Superbrothers isn’t attempting to be anything it doesn’t need to be.  Game visuals for years have been reaching for photorealism but have yet to truly grab hold of it.  Superbrothers rejects the notion entirely because it’s abstracted with old school pixels so as to remind you of the fact that you’re playing a video game.  And yet it’s so charming you can’t help but deny that fact.

The music, composed by Jim Guthrie, is wonderful.  It’s not just there to keep you from getting bored, but is intricately woven into the gameplay of the puzzles and in the few sections of combat.

Strangely, the game has a twitter feature.  As the Scythian finds locations and objects of interest, she’ll make some comment always in the first person plural and you have the option to tweet it out to the Internet.  Now I don’t necessarily like this feature because of how annoying it would make me to outsiders as I talk about strange nonsense involving the, “mountain folk of the Caucasus.”  These people are connected because they like what I say and I shouldn’t abuse that trust.  However, the tweet is always an option and since the game focuses on the subject of discussion and analysis of myth within a community, this feature is actually strangely appropriate.  And even more so that it’s always “we” and never “I”.
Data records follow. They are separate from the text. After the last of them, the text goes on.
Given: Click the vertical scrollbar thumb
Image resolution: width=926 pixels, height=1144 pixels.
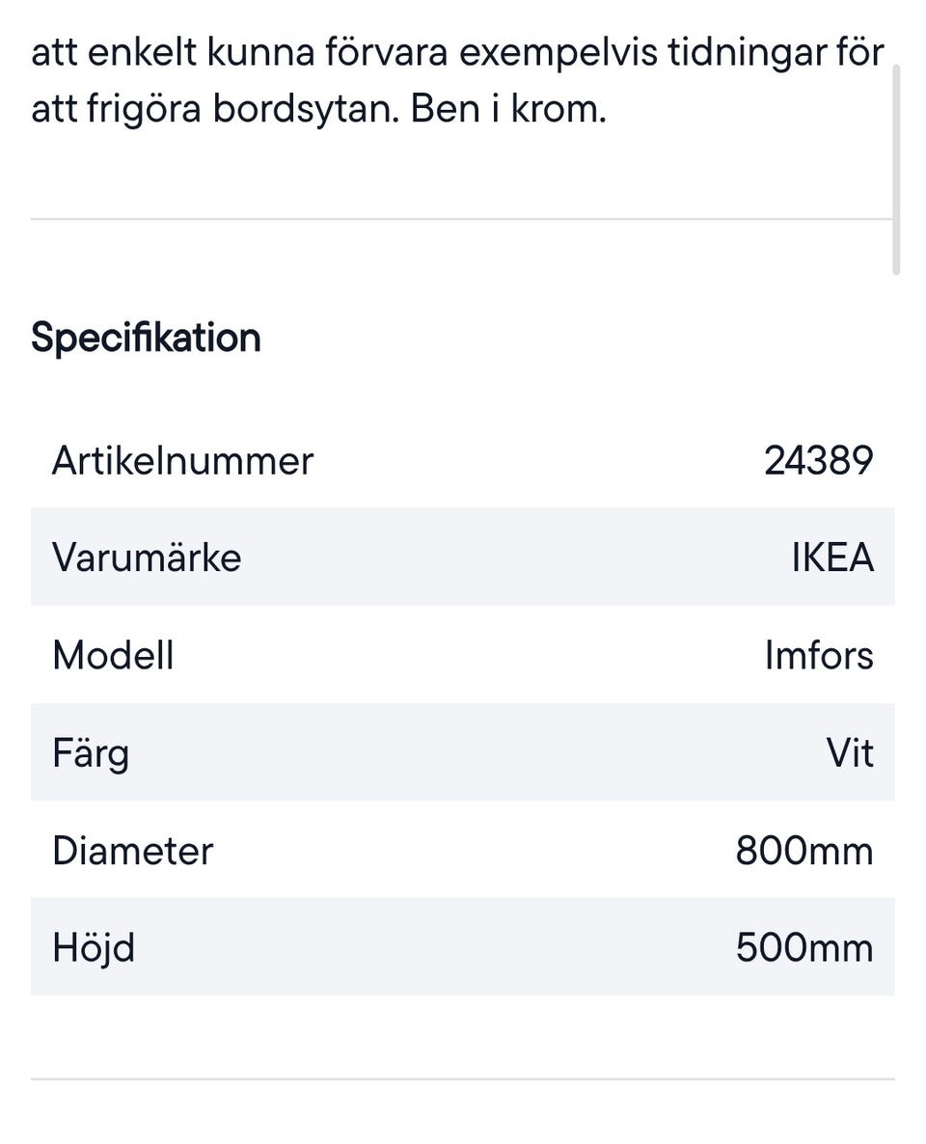Looking at the screenshot, I should pos(896,169).
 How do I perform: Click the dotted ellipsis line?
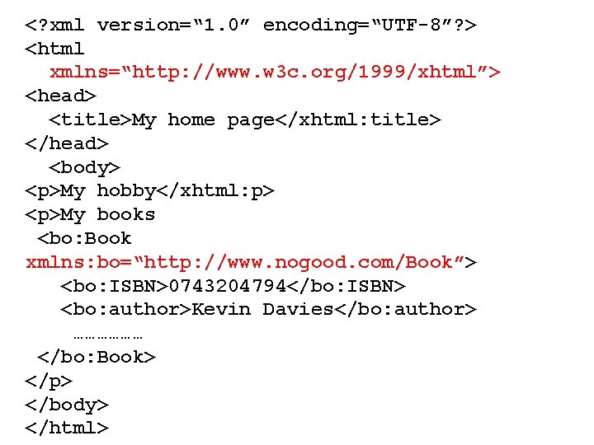click(108, 336)

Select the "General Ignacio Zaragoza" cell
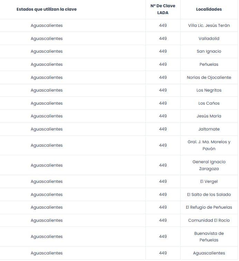209,165
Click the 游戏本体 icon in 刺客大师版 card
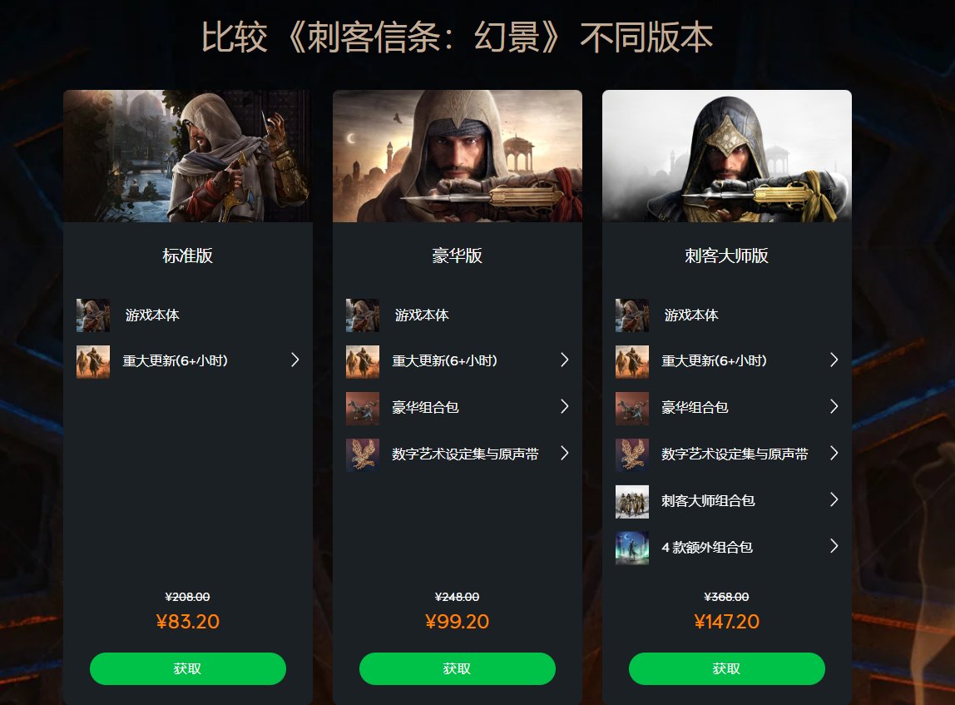Screen dimensions: 955x705 (x=632, y=315)
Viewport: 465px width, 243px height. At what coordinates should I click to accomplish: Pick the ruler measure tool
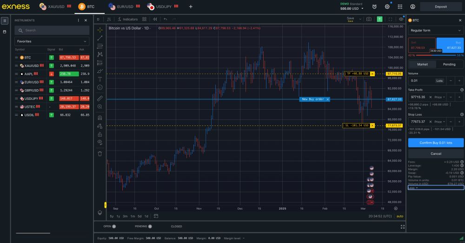click(x=100, y=99)
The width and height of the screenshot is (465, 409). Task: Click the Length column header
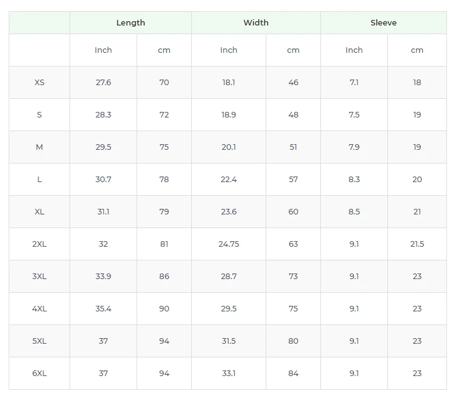(130, 23)
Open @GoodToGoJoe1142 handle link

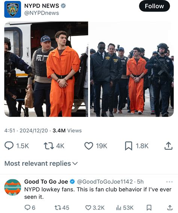click(105, 181)

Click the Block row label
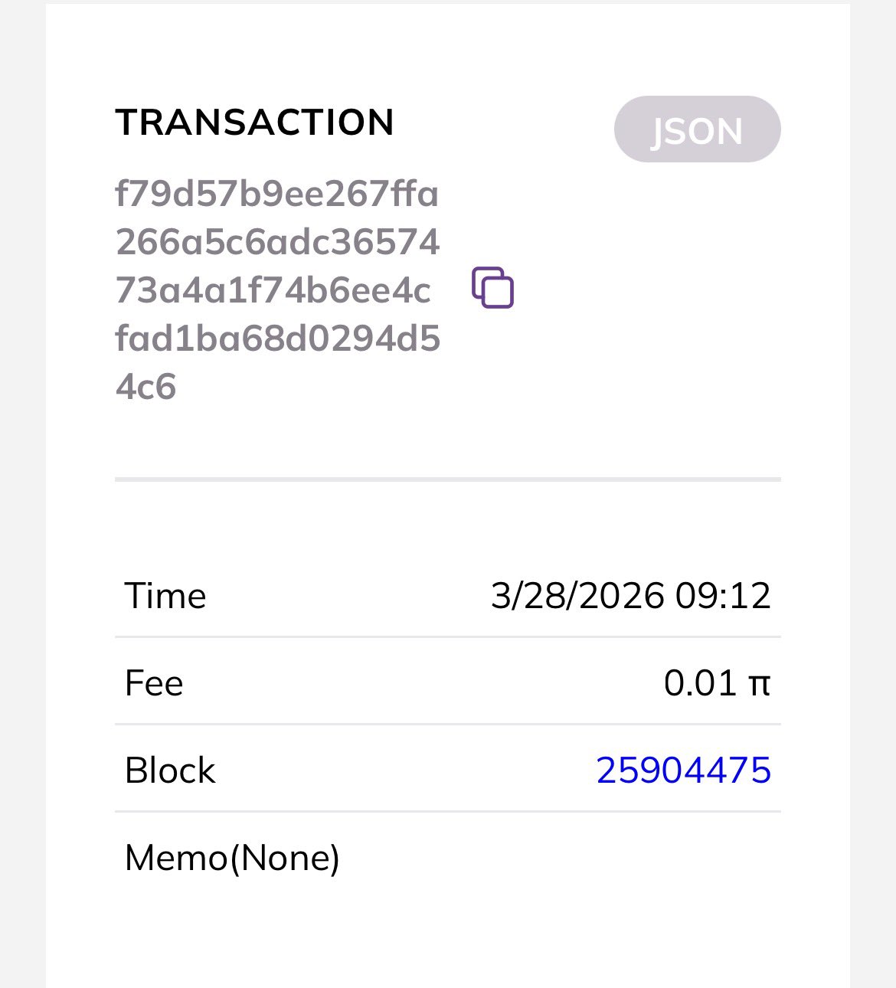(x=170, y=770)
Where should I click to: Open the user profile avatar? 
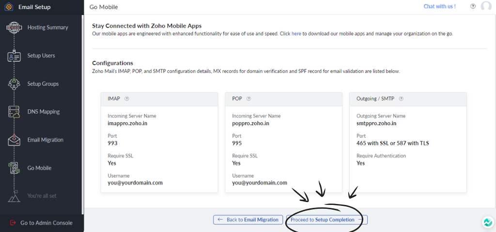coord(486,6)
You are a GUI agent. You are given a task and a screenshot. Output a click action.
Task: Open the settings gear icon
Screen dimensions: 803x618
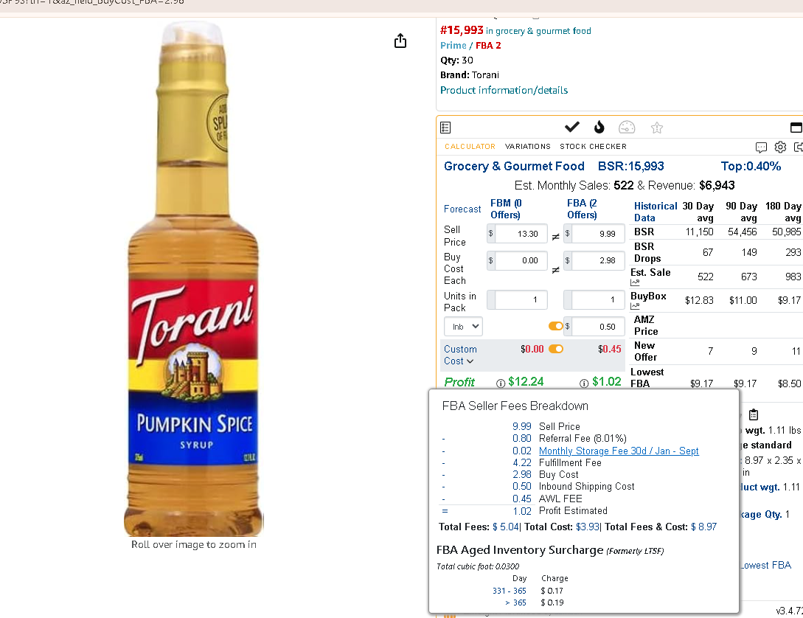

Probably Superbrothers‘ most exciting feature is that it recently appeared on Steam.  I remember a year ago the game caught my eye and I told myself, “Man, do I need to get an iPad now so I can play Superbrothers?”  Well now I don’t.  The only drawback is that controlling the game with a mouse is a bit slow.  It’s far from unplayable (combat is responsive and quick), but the general navigation of clicking on the world feels sluggish.  Maybe the developers can fix this in a future patch.


6 Responses to “S is for Superbrothers: Sword & Sworcery EP”

  1. This sounds really interesting, glad to see it was ported over to Steam I’ll put it on the wishlist and hopefully mow through my backlog someday.

    The Archetype sounds a bit like the absolutely wonderful Narrator in Bastion. So I’m definitely looking forward to giving it a try if it’s anything like it.

    • Bastion is actually on my Steam backlog. That looks to be more of a straight up action rpg, where Superbrothers would be on the opposite end of the spectrum. Combat, while exciting, is very sparse in the game and gives deference to point and click puzzles.

      Not that I’m discouraging you from playing it, just giving you a heads up that it’s *very* different.

      • I actually picked it up in the Humble Indie Bundle recently and I’m looking forward to playing it. It’s been a while since I’ve done any puzzle games, hopefully I’m not too rusty.

      • The puzzles are pretty simple. There is also a controversial real time mechanic where (outside of cheating) your progression is tied to the phases of the actual moon. Personally, I really liked the idea.

  2. This sounds like a really cool game! I haven’t explored gaming enough. My husband loves first-person shooters, but they make me so sick to my stomach that I just gave up on games altogether. I should try some of the more narrative games. And I laughed at the “I shouldn’t abuse their trust” bit!

    • Graphic adventures used to be very popular back in the 90s and, in the last few years, have been experiencing a renaissance. So now is actually one of the best times to take a look into the genre. (Hint: The steam store and GoG.com are your friends!)